The important take home of the study is that “education is not enough,” Maust said. “It might make the people providing it feel better, but if they really want to improve prescribing, they have to do more than that”.
“When you look at trends in prescribing, over time it has been going down in the VA but not so much in the community,” he said. “[In the community], the vast majority of prescribing is by primary care clinicians, who are unbelievably overburdened with the amount of care that they need to provide. These are complex conversations and decisions needed, and primary care clinicians need help, and they really are not able to do this without support, so I think a system that wants to address benzo prescribing there needs to be a system to support primary care clinicians to do that.”

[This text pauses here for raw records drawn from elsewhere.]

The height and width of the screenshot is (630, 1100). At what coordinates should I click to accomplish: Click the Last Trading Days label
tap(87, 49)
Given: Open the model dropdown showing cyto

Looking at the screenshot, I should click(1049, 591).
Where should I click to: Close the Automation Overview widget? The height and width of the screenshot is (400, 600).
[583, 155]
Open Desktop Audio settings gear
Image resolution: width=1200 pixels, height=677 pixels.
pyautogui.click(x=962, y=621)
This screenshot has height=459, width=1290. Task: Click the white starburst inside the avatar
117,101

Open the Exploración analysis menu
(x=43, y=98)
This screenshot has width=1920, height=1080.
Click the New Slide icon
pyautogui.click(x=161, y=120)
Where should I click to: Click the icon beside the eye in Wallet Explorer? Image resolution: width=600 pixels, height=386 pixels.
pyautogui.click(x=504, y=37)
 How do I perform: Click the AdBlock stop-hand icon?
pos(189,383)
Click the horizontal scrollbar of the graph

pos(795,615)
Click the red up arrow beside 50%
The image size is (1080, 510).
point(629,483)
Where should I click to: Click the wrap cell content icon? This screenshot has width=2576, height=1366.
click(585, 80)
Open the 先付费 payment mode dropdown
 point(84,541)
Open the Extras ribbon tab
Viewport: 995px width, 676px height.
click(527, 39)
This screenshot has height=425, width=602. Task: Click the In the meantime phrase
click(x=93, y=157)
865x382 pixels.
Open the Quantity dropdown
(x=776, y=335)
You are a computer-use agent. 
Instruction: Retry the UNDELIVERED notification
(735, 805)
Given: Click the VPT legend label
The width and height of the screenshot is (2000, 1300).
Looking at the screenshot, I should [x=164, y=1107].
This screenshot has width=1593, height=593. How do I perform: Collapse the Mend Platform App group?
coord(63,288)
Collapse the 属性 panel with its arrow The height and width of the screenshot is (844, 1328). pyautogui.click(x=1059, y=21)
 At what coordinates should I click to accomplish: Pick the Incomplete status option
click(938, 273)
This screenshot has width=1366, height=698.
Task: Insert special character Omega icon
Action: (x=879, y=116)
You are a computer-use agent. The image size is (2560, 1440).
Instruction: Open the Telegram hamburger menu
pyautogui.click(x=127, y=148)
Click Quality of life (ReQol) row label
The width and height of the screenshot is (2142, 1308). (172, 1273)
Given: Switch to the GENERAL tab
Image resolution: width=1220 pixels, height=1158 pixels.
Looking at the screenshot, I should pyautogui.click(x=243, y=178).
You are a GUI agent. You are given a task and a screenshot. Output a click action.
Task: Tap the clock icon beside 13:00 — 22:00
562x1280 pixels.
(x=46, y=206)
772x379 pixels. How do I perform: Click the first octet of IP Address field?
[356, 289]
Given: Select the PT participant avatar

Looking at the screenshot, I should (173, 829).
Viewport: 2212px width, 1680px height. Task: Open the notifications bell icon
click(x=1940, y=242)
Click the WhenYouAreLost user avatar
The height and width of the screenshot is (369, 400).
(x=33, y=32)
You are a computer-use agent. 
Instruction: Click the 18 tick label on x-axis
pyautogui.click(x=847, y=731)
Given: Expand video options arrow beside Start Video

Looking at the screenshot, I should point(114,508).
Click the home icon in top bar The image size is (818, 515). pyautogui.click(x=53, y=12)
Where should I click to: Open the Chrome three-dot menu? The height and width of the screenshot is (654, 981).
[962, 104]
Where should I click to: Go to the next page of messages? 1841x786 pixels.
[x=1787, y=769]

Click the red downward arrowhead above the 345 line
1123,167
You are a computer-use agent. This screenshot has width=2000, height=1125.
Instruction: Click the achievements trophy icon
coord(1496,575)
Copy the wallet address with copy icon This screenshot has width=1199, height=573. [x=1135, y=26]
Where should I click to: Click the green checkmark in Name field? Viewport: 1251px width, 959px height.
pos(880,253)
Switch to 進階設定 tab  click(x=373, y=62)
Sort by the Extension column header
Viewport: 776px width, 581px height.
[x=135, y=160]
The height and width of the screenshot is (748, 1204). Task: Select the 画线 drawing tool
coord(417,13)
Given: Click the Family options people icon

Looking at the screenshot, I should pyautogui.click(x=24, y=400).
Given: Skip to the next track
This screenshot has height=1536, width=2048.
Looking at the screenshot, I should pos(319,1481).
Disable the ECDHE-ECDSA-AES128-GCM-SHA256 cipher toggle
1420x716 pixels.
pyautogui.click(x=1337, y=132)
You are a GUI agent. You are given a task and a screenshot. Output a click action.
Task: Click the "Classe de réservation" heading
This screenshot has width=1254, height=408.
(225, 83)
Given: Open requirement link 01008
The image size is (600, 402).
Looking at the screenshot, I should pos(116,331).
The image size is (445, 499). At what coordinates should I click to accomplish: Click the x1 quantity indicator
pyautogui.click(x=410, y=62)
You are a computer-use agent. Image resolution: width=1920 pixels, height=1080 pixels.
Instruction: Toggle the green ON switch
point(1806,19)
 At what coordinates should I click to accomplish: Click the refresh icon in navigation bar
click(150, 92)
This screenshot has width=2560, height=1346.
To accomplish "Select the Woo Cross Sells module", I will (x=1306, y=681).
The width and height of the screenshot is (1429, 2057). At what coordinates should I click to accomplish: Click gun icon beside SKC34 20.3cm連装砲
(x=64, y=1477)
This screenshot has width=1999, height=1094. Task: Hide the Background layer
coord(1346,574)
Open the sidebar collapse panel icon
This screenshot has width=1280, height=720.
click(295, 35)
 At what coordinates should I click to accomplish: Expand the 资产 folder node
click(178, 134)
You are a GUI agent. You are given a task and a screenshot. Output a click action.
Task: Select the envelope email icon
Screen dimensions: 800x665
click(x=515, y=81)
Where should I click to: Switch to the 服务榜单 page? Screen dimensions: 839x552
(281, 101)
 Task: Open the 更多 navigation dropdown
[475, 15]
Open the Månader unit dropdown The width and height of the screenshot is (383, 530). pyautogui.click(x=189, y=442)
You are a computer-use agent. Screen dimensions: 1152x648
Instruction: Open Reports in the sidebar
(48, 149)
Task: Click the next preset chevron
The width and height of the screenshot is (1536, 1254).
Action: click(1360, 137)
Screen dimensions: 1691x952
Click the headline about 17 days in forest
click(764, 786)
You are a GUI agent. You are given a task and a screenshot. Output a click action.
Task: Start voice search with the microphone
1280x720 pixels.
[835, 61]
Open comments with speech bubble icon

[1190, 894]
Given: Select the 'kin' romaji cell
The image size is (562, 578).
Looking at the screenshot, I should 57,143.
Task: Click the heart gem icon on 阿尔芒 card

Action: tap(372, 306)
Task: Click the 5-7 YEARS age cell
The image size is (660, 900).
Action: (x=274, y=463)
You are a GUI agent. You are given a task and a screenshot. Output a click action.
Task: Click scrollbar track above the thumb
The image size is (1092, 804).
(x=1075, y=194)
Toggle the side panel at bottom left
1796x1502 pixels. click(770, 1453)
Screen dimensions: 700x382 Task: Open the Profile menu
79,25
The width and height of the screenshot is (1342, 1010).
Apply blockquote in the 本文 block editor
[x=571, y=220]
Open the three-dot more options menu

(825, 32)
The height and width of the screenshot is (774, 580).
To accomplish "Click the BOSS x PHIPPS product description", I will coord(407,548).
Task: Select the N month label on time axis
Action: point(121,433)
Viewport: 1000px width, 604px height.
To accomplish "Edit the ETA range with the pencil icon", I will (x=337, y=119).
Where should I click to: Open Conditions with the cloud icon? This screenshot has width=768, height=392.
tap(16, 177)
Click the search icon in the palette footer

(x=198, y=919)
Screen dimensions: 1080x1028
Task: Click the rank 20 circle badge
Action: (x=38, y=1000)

The authors concluded that the study provides important evidence suggesting that multicomponent interventions are necessary to support the difficult work of patient and clinician behavior change.
- Maust DT, Takamine L, Wiechers IR, Blow FC, Bohnert ASB, Strominger J, Min L, Krein SL. Strategies Associated With Reducing Benzodiazepine Prescribing to Older Adults: A Mixed Methods Study. Ann Fam Med. 2022 Jul-Aug;20(4):328-335. doi: 10.1370/afm.2825. PMID: 35879067; PMCID: PMC9328717.